Il y a tendance chez les jeunes démocraties à penser que tout est devenu possible, mais la gouvernance communale ne peut être l’addition des demandes personnelles et particulières. Porter un regard collectif, communautaire s’apprend. Il y a donc nécessité de travailler sur des méthodes, voire des règles d’expression et d’écoute car le risque est réel que la parole du plus fort domine sans l’écoute attentive qui doit être portée aux minorités et aux exclus.
Alors oui, il y a de bonnes pratiques de gouvernance locale. Si le débat, le partage en font bien évidemment partie, la décision majoritairement partagée dans un intérêt collectif en est également un élément d’importance. La démocratie, c’est l’art de rendre possible ce qui est utile à tous.
En tant que maire de Lescar, région où la gestion des affaires locales ne date pas d’hier, comment voyez-vous nos premiers pas sur la voie de la décentralisation?
Au regard de l’expérience de Testour, je suis résolument optimiste et aujourd’hui mon collègue tunisien rencontre, après un an de mandat exactement, les mêmes problèmes que moi après 11 ans de pratiques dans un pays qui vit en démocratie depuis 300 ans.
La règle démocratique qui vise le communautaire aura toujours face à elle les intérêts particuliers et leur pression.
Durant votre mandat à la tête d’une mairie, quelle propre définition donneriez-vous de ce concept (décentralisation) encore émergent pour nous ?
La décentralisation, c’est initialement un transfert des pouvoirs d’Etat en faveur de personnes morales de droit public distinctes de lui, lesquelles bénéficient d’un pouvoir et d’un budget propre.
Cela ne doit pas être confondu avec la déconcentration qui consiste pour l’Etat à se rapprocher des territoires tout en conservant ses prérogatives et ses responsabilités.
Quelle perception portez-vous sur la démarche du développement local sous nos cieux et quelles difficultés, selon vous, doit-on parer en urgence?
Le terme de développement local parle de lui-même et le développement d’un territoire est réussi lorsque l’ensemble de ses habitants en est bénéficiaire mais je parlais précédemment d’apprentissage.
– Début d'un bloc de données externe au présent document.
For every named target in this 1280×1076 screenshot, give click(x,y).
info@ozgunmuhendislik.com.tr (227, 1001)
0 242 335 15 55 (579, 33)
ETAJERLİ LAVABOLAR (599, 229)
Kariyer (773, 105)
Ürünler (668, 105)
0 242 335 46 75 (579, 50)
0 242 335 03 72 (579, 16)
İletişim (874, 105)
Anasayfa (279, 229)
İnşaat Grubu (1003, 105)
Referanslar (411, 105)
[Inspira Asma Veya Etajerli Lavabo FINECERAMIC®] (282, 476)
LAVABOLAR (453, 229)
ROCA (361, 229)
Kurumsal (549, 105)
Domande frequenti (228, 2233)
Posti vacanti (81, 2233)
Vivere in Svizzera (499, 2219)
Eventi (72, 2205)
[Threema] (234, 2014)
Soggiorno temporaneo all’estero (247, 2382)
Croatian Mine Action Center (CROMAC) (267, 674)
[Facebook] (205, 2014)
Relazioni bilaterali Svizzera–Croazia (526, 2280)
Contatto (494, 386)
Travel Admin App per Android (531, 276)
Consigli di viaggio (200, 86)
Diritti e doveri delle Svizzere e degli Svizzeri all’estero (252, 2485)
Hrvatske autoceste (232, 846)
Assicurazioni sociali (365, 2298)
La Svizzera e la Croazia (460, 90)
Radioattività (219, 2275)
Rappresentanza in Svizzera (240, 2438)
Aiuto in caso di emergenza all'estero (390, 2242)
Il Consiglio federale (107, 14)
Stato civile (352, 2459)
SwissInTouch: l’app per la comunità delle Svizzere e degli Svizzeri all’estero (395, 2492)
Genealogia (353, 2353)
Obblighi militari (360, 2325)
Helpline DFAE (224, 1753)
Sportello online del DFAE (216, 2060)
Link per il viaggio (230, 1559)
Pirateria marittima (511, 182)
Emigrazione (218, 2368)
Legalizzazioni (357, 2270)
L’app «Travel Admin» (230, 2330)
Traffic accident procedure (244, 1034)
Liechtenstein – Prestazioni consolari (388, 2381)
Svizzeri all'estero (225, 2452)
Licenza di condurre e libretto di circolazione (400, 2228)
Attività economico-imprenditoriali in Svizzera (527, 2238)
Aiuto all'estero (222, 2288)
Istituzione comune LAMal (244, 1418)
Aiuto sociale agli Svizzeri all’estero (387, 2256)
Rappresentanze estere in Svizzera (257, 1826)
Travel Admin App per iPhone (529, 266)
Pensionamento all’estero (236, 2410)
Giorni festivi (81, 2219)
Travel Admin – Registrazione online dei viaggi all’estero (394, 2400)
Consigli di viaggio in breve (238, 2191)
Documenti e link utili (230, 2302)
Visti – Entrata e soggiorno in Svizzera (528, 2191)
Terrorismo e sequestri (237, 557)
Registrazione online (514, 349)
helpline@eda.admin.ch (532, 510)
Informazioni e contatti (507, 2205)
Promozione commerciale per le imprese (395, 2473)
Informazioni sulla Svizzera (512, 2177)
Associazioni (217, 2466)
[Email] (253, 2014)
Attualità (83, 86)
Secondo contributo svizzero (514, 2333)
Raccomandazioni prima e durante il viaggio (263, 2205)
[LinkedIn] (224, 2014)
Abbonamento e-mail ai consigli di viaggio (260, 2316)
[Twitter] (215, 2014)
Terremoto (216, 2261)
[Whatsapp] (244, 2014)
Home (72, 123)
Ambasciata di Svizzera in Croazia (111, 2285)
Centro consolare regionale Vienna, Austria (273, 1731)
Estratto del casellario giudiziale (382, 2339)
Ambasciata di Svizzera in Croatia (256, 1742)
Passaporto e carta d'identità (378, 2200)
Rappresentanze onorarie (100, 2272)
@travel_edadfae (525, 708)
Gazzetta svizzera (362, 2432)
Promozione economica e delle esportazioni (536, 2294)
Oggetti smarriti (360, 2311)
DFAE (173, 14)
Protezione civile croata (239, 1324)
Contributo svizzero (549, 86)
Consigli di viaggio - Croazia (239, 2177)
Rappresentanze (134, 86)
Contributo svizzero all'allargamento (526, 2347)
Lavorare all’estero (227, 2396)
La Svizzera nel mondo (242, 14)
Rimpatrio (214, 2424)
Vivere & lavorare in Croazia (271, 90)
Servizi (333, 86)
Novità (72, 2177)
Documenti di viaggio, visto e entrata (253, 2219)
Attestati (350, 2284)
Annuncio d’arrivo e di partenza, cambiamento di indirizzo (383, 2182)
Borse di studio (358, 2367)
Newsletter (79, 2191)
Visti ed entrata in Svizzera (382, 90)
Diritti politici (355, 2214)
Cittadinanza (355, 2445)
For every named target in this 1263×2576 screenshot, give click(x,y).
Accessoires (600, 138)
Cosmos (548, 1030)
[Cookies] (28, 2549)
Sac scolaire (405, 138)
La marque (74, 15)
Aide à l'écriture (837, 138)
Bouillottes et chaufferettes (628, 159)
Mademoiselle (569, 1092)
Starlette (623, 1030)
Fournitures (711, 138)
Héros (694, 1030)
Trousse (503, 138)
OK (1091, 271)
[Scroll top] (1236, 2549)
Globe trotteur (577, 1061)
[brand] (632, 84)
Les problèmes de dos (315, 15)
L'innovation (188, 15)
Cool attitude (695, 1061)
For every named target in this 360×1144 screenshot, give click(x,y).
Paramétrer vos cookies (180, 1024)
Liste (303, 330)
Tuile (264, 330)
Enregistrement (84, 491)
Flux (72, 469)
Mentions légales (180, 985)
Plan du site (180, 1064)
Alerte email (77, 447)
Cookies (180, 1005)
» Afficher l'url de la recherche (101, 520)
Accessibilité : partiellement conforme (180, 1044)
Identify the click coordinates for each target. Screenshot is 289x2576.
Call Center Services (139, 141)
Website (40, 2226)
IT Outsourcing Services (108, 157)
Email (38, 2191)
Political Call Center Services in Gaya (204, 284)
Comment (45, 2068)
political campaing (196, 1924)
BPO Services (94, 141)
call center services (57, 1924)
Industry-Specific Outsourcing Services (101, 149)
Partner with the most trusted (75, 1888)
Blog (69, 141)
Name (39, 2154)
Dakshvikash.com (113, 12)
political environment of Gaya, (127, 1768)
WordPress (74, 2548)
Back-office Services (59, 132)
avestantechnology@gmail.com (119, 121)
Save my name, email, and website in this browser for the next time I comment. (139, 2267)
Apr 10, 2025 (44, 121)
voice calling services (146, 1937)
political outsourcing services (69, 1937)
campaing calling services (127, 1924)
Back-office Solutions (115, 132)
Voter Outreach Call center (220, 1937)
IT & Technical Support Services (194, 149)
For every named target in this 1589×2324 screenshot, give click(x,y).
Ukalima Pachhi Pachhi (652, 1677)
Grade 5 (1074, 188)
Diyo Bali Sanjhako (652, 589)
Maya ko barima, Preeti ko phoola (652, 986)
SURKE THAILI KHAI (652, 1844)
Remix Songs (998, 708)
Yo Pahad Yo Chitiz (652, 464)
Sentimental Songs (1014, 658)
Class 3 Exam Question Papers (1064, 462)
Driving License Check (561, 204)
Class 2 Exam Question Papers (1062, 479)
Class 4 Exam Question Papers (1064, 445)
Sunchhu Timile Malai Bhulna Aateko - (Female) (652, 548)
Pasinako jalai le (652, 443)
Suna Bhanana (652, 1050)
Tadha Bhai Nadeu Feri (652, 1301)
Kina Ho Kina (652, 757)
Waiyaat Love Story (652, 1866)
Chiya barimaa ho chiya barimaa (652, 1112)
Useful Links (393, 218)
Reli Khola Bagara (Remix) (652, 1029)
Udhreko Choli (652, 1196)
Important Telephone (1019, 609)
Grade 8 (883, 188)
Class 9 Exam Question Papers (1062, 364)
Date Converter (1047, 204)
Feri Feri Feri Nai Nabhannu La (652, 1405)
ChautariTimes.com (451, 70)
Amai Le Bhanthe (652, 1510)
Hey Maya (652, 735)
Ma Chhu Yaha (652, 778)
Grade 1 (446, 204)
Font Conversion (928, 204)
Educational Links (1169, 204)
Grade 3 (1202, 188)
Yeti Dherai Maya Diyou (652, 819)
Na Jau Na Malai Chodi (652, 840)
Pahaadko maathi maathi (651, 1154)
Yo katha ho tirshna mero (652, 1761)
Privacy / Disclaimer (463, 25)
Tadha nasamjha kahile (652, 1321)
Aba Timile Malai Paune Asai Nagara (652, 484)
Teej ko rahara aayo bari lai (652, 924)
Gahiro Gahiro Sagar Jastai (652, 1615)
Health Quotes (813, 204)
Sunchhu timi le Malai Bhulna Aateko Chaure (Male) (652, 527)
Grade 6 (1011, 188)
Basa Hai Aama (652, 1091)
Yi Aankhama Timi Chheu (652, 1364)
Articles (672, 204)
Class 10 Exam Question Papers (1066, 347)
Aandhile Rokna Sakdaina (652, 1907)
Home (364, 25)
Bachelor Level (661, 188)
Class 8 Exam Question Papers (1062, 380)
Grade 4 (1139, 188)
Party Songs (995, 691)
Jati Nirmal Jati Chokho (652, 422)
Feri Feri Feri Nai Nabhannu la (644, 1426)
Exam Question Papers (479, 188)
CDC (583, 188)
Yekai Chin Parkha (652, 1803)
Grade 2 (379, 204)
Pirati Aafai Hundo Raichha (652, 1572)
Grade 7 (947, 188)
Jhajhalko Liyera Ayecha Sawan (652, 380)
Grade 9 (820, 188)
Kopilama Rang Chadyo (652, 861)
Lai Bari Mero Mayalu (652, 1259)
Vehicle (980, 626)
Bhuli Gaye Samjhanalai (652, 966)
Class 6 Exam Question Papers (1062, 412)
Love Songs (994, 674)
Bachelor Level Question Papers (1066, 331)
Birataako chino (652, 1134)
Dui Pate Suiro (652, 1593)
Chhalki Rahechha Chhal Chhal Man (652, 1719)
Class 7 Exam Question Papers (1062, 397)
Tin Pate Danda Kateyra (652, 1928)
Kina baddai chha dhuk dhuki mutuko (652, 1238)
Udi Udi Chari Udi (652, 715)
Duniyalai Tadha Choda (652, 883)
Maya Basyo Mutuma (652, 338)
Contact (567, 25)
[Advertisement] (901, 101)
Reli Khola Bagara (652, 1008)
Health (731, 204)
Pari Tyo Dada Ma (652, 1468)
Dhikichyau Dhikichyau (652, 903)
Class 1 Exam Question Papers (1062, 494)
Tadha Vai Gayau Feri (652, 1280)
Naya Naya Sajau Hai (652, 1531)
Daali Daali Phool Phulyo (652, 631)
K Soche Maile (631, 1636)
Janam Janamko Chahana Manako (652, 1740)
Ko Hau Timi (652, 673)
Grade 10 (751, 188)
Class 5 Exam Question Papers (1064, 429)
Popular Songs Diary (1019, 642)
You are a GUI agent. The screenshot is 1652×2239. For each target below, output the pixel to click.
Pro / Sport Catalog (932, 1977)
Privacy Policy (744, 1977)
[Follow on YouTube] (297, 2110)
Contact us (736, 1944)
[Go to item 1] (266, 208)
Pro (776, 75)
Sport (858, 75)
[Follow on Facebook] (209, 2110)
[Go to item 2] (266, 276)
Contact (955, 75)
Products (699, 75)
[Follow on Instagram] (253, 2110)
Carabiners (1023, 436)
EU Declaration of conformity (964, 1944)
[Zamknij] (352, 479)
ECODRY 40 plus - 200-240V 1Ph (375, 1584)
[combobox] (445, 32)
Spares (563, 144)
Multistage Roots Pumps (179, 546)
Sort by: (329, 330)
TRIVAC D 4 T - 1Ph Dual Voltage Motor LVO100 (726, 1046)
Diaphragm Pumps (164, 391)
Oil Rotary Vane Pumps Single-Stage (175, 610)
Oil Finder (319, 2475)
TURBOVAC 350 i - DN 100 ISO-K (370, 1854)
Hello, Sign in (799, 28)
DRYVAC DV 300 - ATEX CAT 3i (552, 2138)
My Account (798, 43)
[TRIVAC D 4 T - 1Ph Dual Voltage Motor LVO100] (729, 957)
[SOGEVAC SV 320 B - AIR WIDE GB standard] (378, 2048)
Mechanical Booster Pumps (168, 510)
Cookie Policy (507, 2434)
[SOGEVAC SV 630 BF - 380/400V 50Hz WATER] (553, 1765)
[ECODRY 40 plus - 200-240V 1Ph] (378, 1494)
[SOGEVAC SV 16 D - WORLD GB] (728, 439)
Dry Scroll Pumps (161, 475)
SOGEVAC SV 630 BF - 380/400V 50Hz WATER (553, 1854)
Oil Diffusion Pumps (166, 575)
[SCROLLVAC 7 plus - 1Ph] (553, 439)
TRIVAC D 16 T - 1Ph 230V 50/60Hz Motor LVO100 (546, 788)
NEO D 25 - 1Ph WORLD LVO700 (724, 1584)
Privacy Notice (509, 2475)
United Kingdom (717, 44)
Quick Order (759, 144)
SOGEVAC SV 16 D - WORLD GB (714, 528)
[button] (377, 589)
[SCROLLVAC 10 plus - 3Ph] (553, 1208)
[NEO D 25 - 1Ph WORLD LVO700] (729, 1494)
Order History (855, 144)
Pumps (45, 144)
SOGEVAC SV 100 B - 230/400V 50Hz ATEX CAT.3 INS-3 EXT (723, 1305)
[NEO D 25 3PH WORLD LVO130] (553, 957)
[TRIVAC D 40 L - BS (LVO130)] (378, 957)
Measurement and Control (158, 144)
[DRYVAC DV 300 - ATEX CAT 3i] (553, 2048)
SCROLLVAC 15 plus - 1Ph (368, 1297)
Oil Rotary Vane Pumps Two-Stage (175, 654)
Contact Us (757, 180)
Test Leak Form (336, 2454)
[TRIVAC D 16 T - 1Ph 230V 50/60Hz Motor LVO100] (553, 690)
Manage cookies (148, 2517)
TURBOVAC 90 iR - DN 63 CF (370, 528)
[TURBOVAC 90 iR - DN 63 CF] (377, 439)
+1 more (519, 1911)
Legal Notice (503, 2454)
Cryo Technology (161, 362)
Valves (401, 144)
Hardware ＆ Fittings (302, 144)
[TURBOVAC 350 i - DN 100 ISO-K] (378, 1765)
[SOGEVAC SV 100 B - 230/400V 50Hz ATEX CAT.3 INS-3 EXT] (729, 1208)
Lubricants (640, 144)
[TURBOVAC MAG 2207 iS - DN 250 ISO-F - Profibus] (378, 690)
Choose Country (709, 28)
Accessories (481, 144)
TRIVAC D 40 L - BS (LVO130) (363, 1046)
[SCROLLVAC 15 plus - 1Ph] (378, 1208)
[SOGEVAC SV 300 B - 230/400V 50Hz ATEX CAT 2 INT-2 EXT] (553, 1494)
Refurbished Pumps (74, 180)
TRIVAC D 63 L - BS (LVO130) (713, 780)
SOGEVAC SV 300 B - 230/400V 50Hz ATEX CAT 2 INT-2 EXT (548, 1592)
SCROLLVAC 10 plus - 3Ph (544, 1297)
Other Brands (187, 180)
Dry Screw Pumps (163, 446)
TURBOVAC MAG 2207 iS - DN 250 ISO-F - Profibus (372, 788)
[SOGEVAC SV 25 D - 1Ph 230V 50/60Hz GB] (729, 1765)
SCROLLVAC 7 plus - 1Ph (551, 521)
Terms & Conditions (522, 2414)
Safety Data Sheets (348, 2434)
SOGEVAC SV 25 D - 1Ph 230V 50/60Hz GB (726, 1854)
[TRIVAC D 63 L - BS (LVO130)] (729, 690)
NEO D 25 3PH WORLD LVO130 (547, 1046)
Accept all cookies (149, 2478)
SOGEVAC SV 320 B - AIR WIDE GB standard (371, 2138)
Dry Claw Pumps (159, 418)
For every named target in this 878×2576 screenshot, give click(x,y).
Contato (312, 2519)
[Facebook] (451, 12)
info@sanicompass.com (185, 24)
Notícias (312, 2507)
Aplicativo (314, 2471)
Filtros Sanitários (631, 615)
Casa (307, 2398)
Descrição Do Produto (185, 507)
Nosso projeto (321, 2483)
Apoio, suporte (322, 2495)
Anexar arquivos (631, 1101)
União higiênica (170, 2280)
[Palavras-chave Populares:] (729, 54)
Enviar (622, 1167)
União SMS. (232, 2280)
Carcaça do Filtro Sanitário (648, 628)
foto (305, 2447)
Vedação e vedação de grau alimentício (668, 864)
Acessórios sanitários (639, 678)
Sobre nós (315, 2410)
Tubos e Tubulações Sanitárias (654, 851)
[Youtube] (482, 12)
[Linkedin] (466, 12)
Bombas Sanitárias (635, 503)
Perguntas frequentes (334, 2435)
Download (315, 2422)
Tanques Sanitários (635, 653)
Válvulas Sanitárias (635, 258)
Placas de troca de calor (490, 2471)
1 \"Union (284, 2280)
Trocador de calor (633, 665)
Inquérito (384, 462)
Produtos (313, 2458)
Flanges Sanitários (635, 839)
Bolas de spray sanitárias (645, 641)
Il faudra que la population tunisienne comprenne que le développement passe bien évidemment par ce que je reçois, mais également parce que j’apporte, ce que je donne à la collectivité et le travail que nous allons mener en matière de gestion des déchets va être une formidable expérience en ce sens car il devra impliquer tous les habitants de Testour, y compris les enfants. Soit le gain à l’issue de la démarche ne sera que le résultat des efforts qui auront été au préalable mis en œuvre par tous.
Ne nous y trompons pas, la démocratie est un chemin parsemé d’embûches dont les principales relèvent de la gestion des ego et de la capacité à gérer le collectif, s’opposant à la corruption et à la gestion des intérêts personnels.
Testour, une des 350 communes tunisiennes aujourd’hui à l’épreuve du pouvoir local, pensez-vous qu’elle est en mesure de gagner cet enjeu? Et comment ?
Je vous le confirme, je suis résolument confiant pour Testour, d’abord parce que j’ai pu apprécier la qualité d’engagement de son maire qui a compris que la réussite passe par l’ouverture, le dialogue et la coopération. Les Tunisiens ont une culture du débat, il faut qu’ils développent la culture de l’écoute et la bataille sera gagnée.